(Work task): Restate every record exactly as it is written, while omitting the pictures it holds.

BEGIN Entries shown

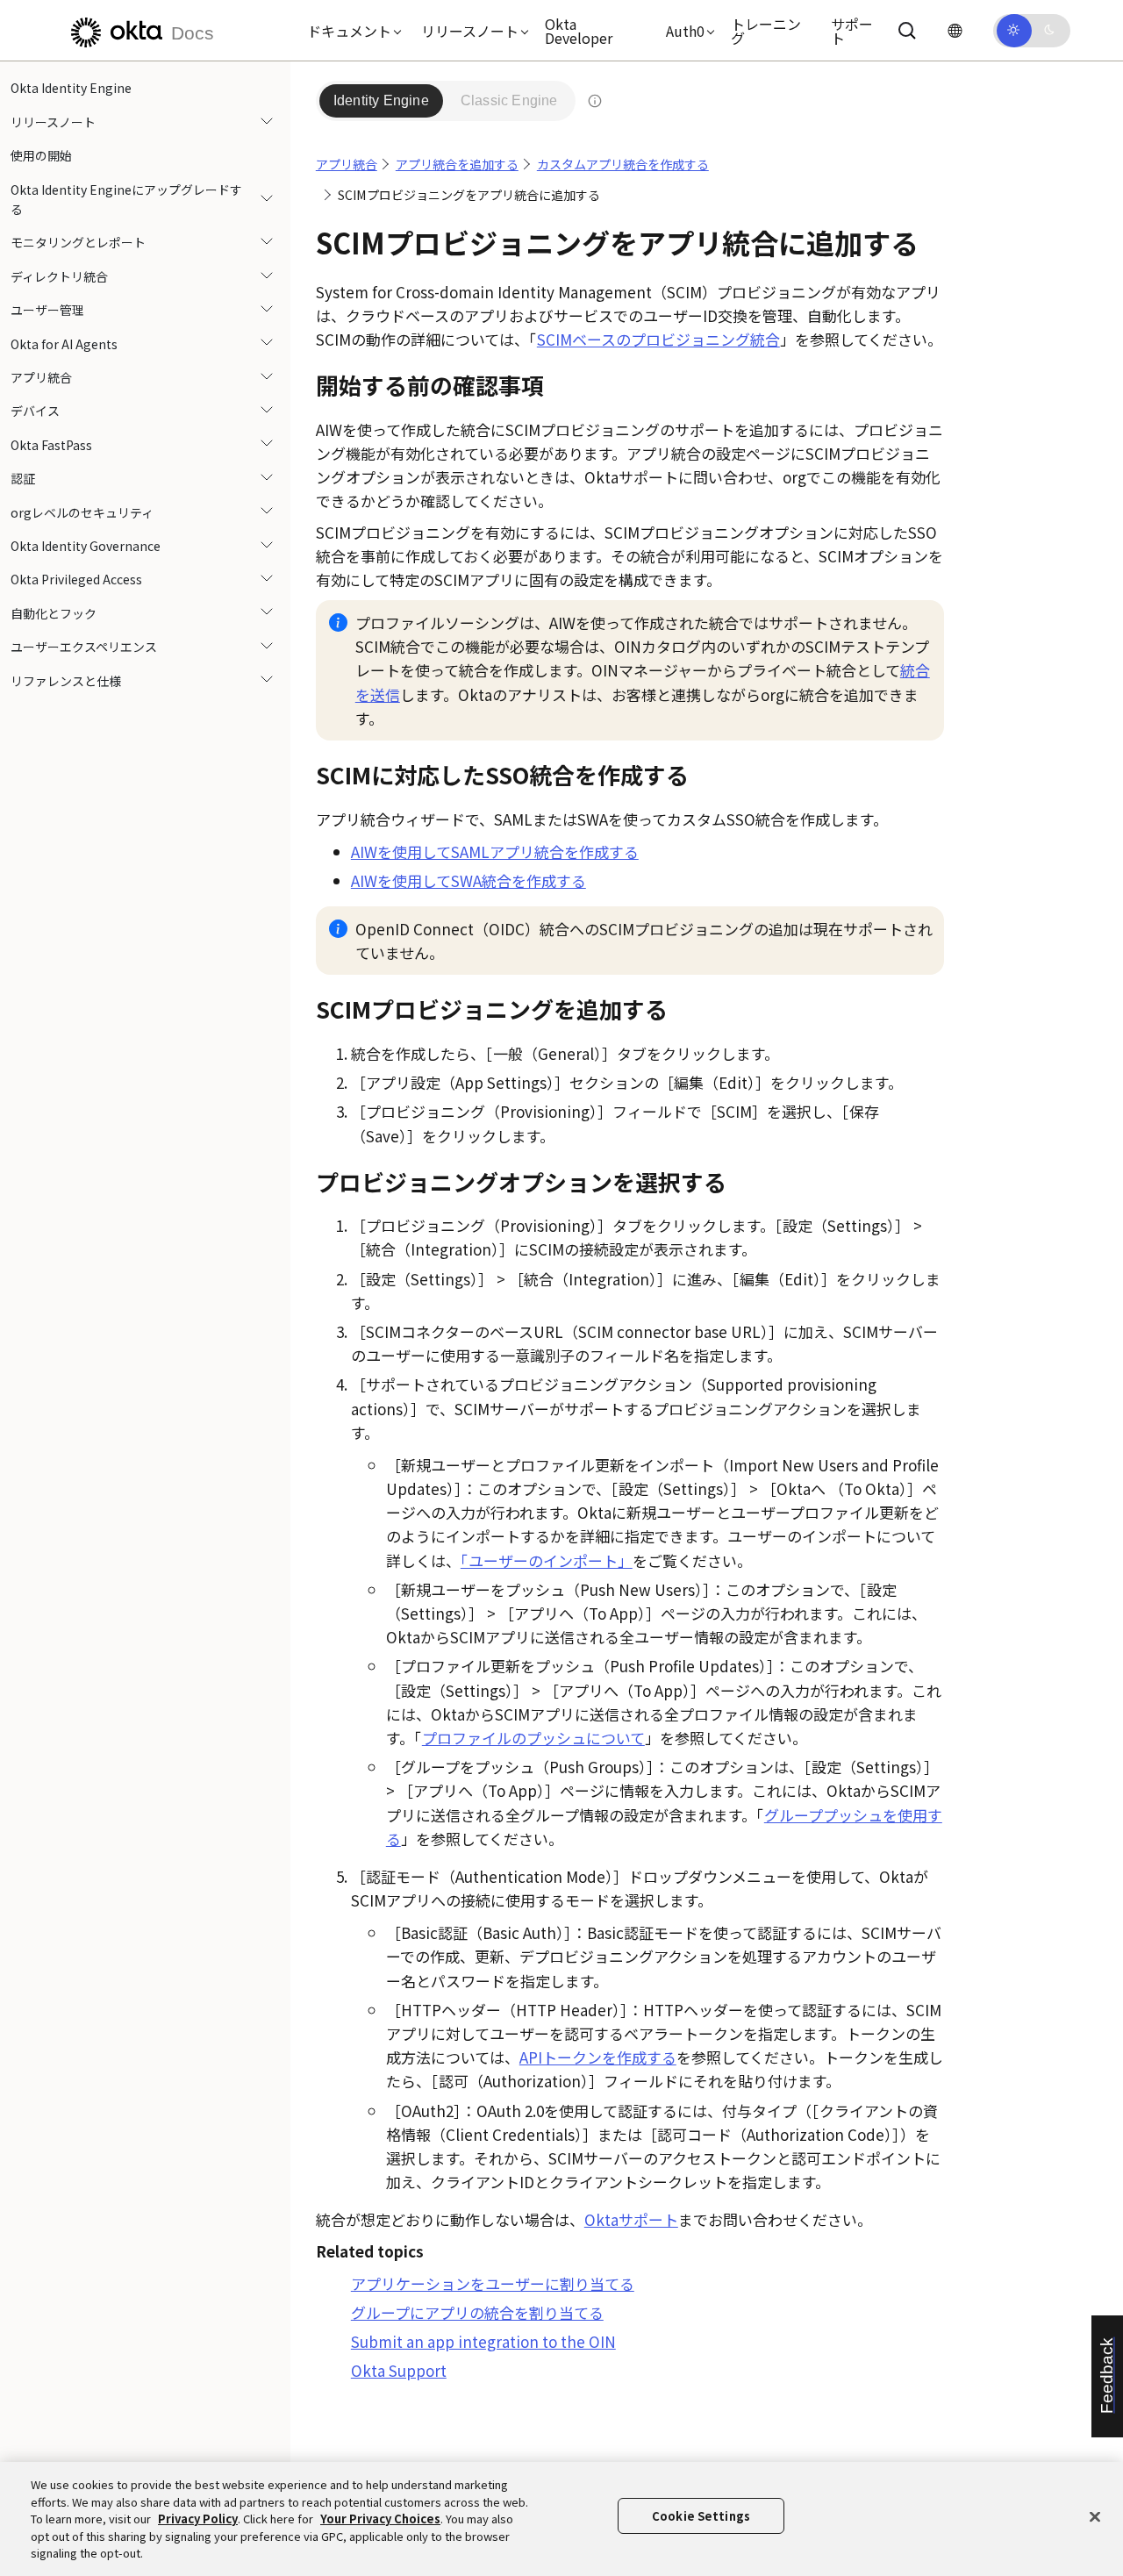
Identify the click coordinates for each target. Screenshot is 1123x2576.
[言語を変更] (955, 30)
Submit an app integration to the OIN (483, 2341)
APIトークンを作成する (597, 2057)
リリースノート (53, 121)
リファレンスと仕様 (66, 680)
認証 (23, 478)
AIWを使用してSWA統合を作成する (468, 880)
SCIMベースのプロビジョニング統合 (658, 339)
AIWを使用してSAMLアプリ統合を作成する (495, 851)
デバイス (35, 410)
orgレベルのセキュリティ (82, 511)
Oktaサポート (631, 2219)
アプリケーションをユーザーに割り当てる (492, 2283)
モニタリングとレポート (78, 242)
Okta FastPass (51, 444)
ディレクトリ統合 (59, 275)
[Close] (1095, 2517)
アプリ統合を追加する (457, 164)
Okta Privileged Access (76, 579)
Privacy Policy (198, 2518)
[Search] (907, 31)
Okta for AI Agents (64, 343)
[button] (350, 31)
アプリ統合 (41, 377)
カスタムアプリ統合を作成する (623, 164)
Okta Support (399, 2370)
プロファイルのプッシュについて (533, 1738)
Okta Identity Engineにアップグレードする (126, 198)
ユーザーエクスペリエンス (84, 646)
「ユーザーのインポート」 (547, 1560)
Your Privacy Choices (380, 2518)
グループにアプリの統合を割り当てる (477, 2312)
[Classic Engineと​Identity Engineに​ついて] (595, 100)
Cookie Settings (701, 2516)
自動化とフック (54, 612)
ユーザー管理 (47, 309)
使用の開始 (41, 155)
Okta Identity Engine (71, 88)
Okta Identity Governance (86, 545)
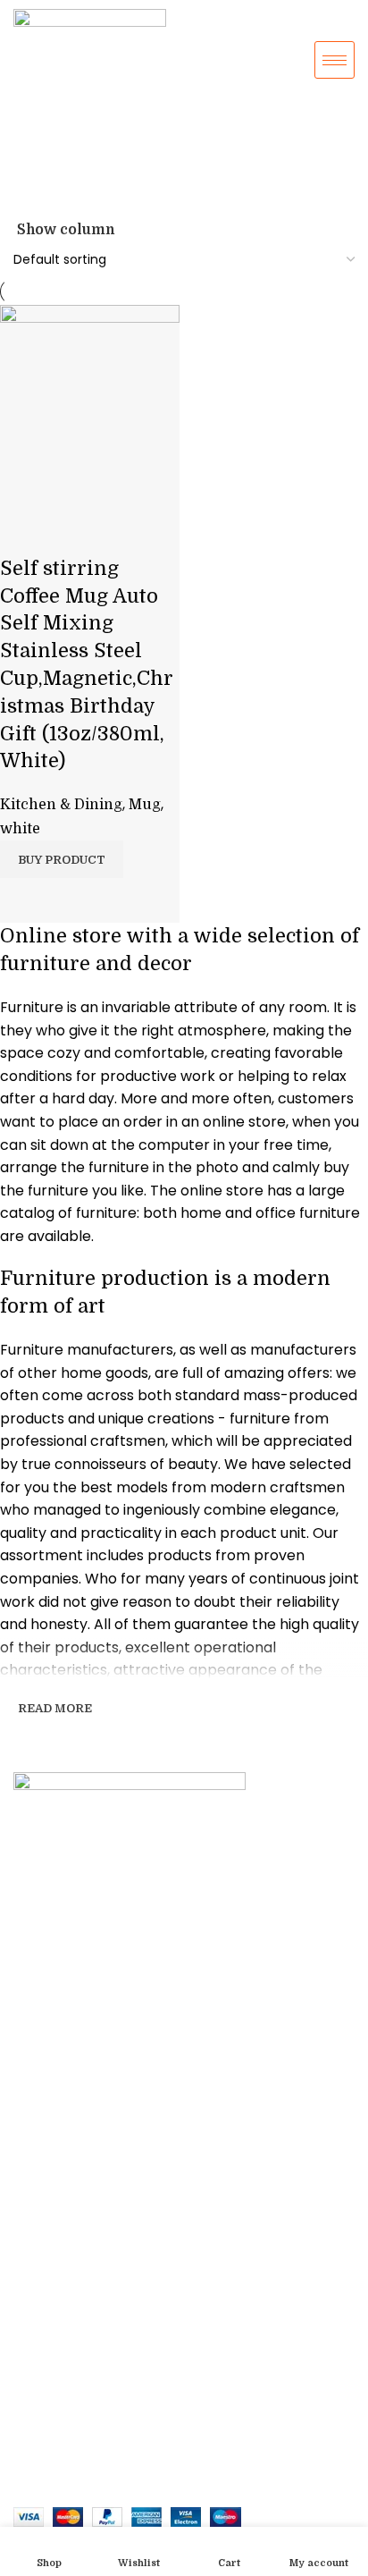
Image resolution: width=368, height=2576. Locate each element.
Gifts (28, 1935)
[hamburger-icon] (334, 60)
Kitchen (38, 1965)
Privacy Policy (58, 2300)
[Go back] (35, 142)
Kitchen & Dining (61, 805)
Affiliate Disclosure (72, 2331)
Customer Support (68, 2269)
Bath (27, 2057)
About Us (41, 2208)
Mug (145, 805)
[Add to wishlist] (22, 533)
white (20, 829)
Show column (66, 230)
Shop (28, 2027)
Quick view (22, 900)
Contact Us (47, 2239)
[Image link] (184, 1790)
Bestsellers (47, 2088)
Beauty (33, 1996)
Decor (32, 1904)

END Entries shown

(Answer to the exercise):
Identify the click coordinates for each target. Screenshot is 1123x2576.
[言語を変更] (955, 30)
Submit an app integration to the OIN (483, 2341)
APIトークンを作成する (597, 2057)
リリースノート (53, 121)
リファレンスと仕様 (66, 680)
認証 (23, 478)
AIWを使用してSWA統合を作成する (468, 880)
SCIMベースのプロビジョニング統合 (658, 339)
AIWを使用してSAMLアプリ統合を作成する (495, 851)
デバイス (35, 410)
orgレベルのセキュリティ (82, 511)
Oktaサポート (631, 2219)
アプリケーションをユーザーに割り当てる (492, 2283)
モニタリングとレポート (78, 242)
Okta FastPass (51, 444)
ディレクトリ統合 (59, 275)
[Close] (1095, 2517)
アプリ統合を追加する (457, 164)
Okta Privileged Access (76, 579)
Privacy Policy (198, 2518)
[Search] (907, 31)
Okta for AI Agents (64, 343)
[button] (350, 31)
アプリ統合 (41, 377)
カスタムアプリ統合を作成する (623, 164)
Okta Support (399, 2370)
プロファイルのプッシュについて (533, 1738)
Okta Identity Engineにアップグレードする (126, 198)
ユーザーエクスペリエンス (84, 646)
「ユーザーのインポート」 (547, 1560)
Your Privacy Choices (380, 2518)
グループにアプリの統合を割り当てる (477, 2312)
[Classic Engineと​Identity Engineに​ついて] (595, 100)
Cookie Settings (701, 2516)
自動化とフック (54, 612)
ユーザー管理 (47, 309)
使用の開始 (41, 155)
Okta Identity Engine (71, 88)
Okta Identity Governance (86, 545)
Image resolution: width=368, height=2576. Locate each element.
Gifts (28, 1935)
[hamburger-icon] (334, 60)
Kitchen (38, 1965)
Privacy Policy (58, 2300)
[Go back] (35, 142)
Kitchen & Dining (61, 805)
Affiliate Disclosure (72, 2331)
Customer Support (68, 2269)
Bath (27, 2057)
About Us (41, 2208)
Mug (145, 805)
[Add to wishlist] (22, 533)
white (20, 829)
Show column (66, 230)
Shop (28, 2027)
Quick view (22, 900)
Contact Us (47, 2239)
[Image link] (184, 1790)
Bestsellers (47, 2088)
Beauty (33, 1996)
Decor (32, 1904)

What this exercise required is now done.